Records for processing |
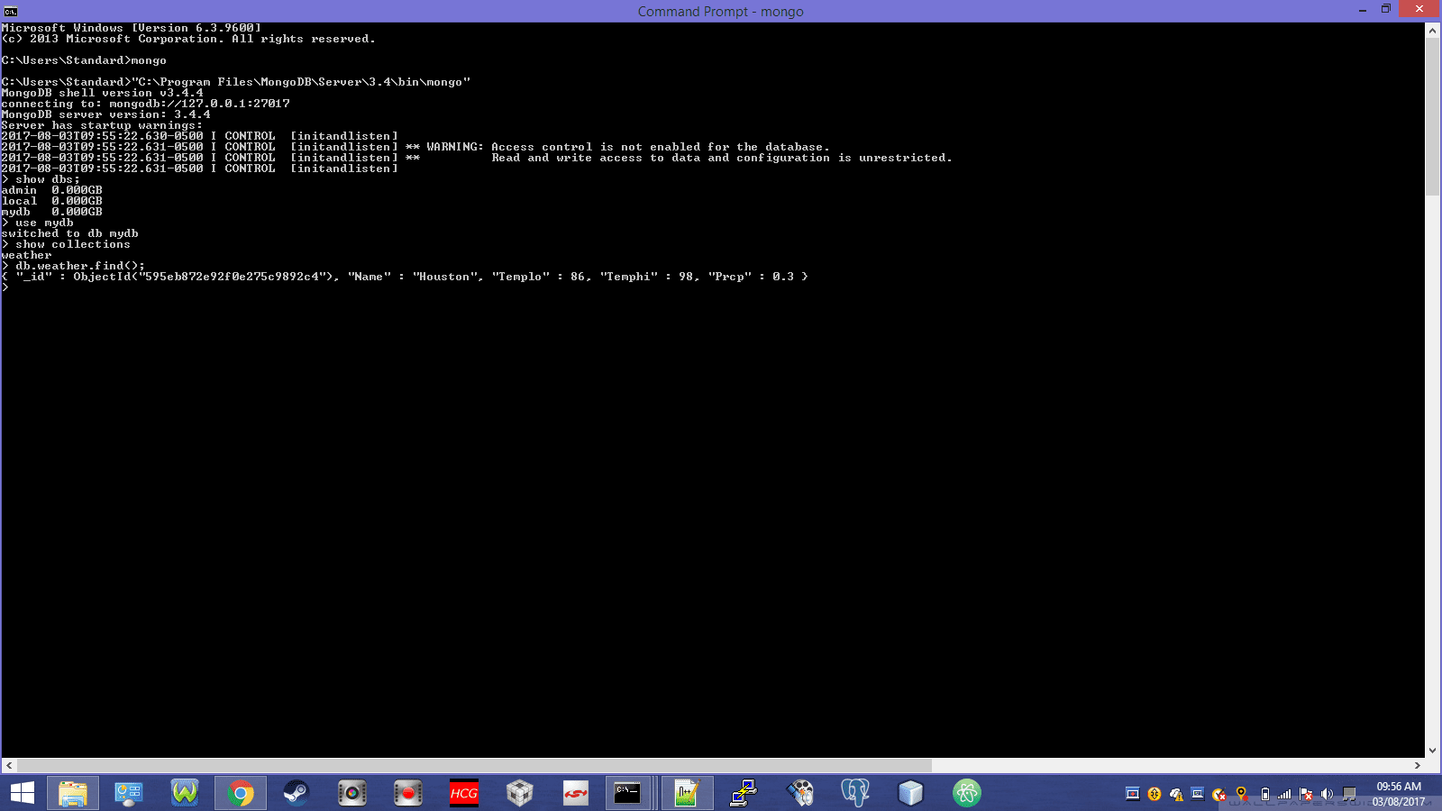Open the Start menu

[x=22, y=793]
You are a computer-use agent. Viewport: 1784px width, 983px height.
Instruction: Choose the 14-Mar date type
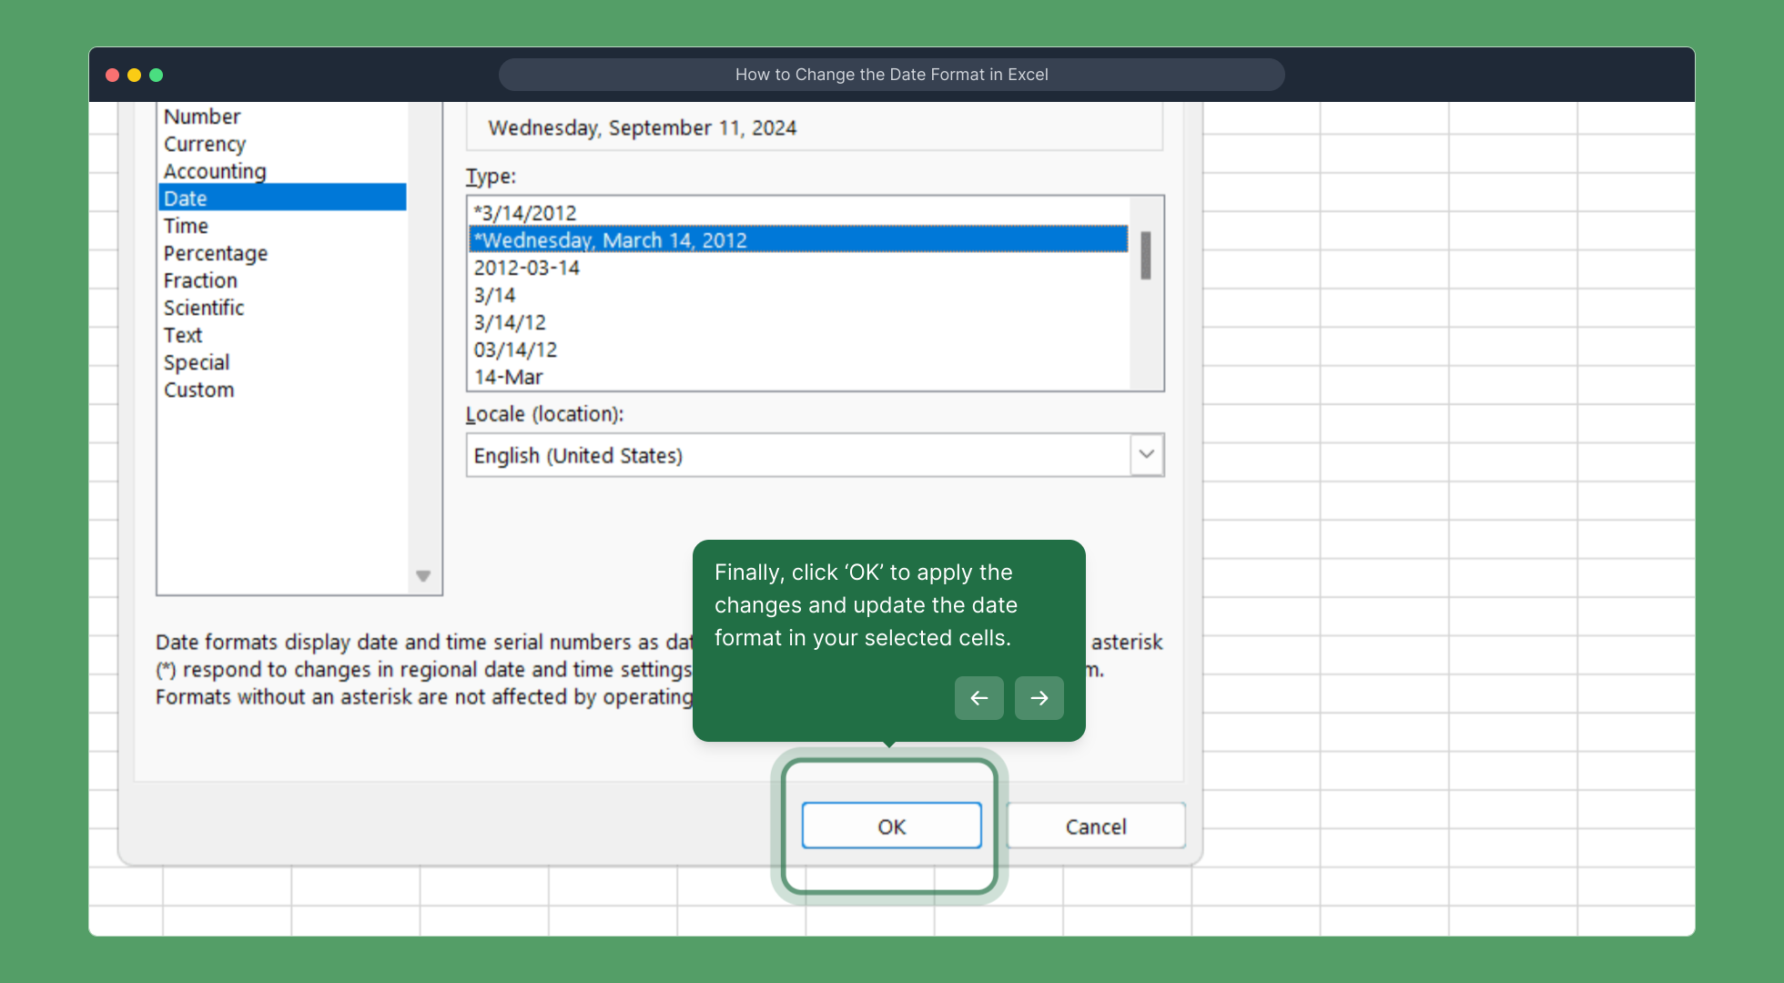(x=508, y=377)

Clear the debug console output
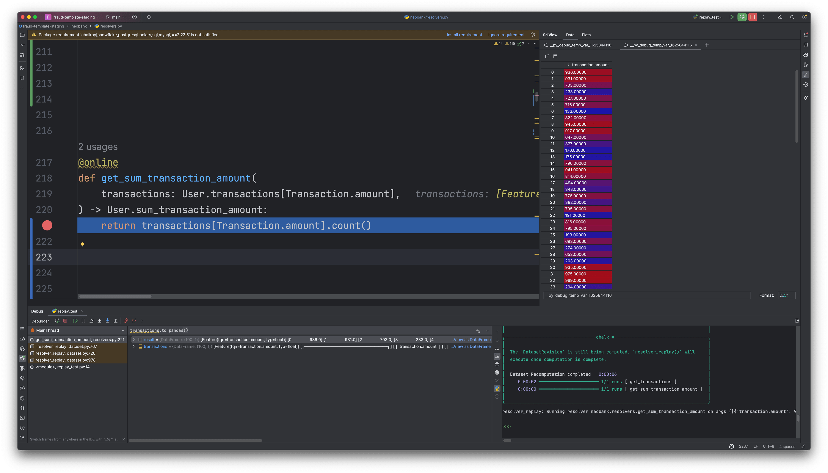pyautogui.click(x=497, y=373)
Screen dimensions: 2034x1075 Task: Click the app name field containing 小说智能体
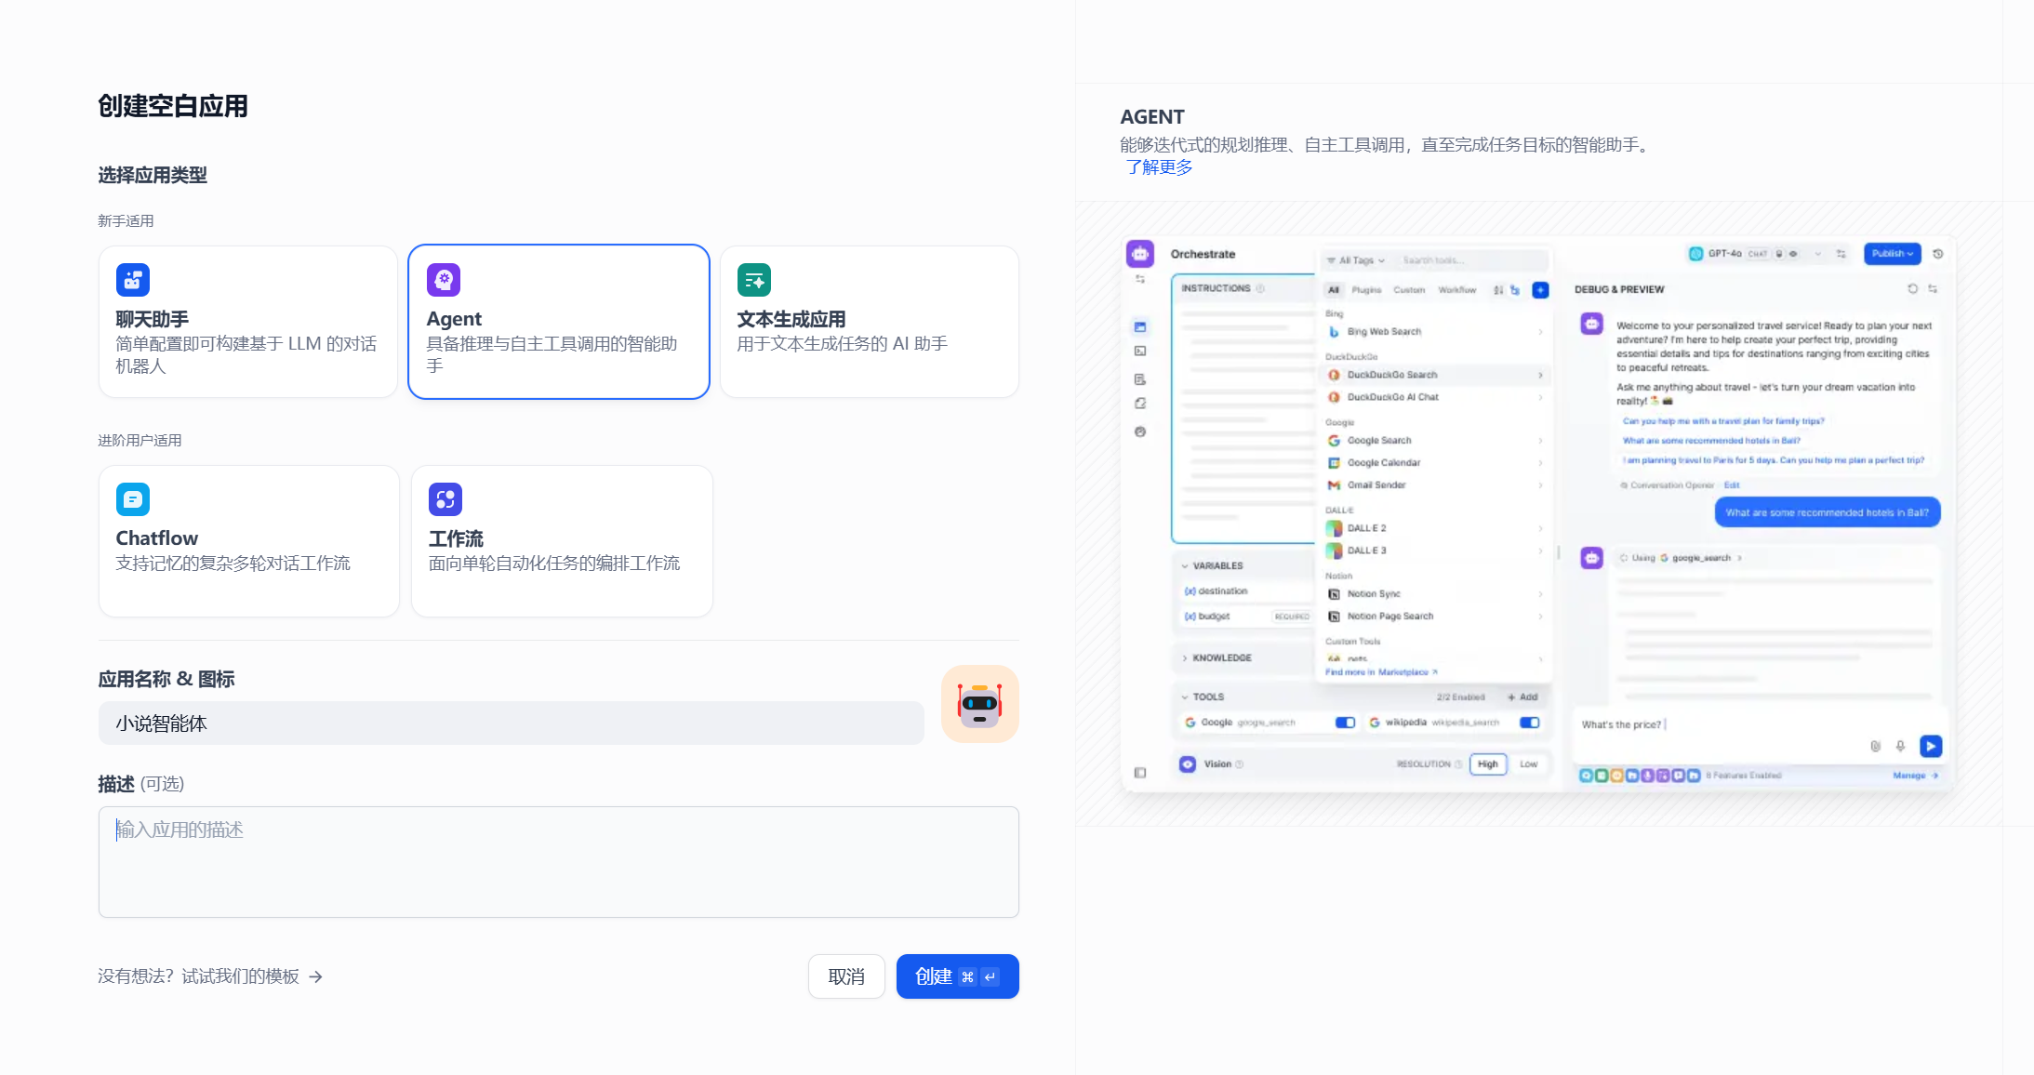[511, 723]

Task to complete |
Find the line that contains "You are a computer-use". Copy it and every line after it through the end of the listing exactly, but not the pictures.

Result |
You are a computer-use agent. Viewport: 1784px width, 983px height.
Instruction: Choose the 14-Mar date type
(x=508, y=377)

Clear the debug console output
pyautogui.click(x=497, y=373)
Screen dimensions: 2034x1075 Task: Click the app name field containing 小说智能体
[511, 723]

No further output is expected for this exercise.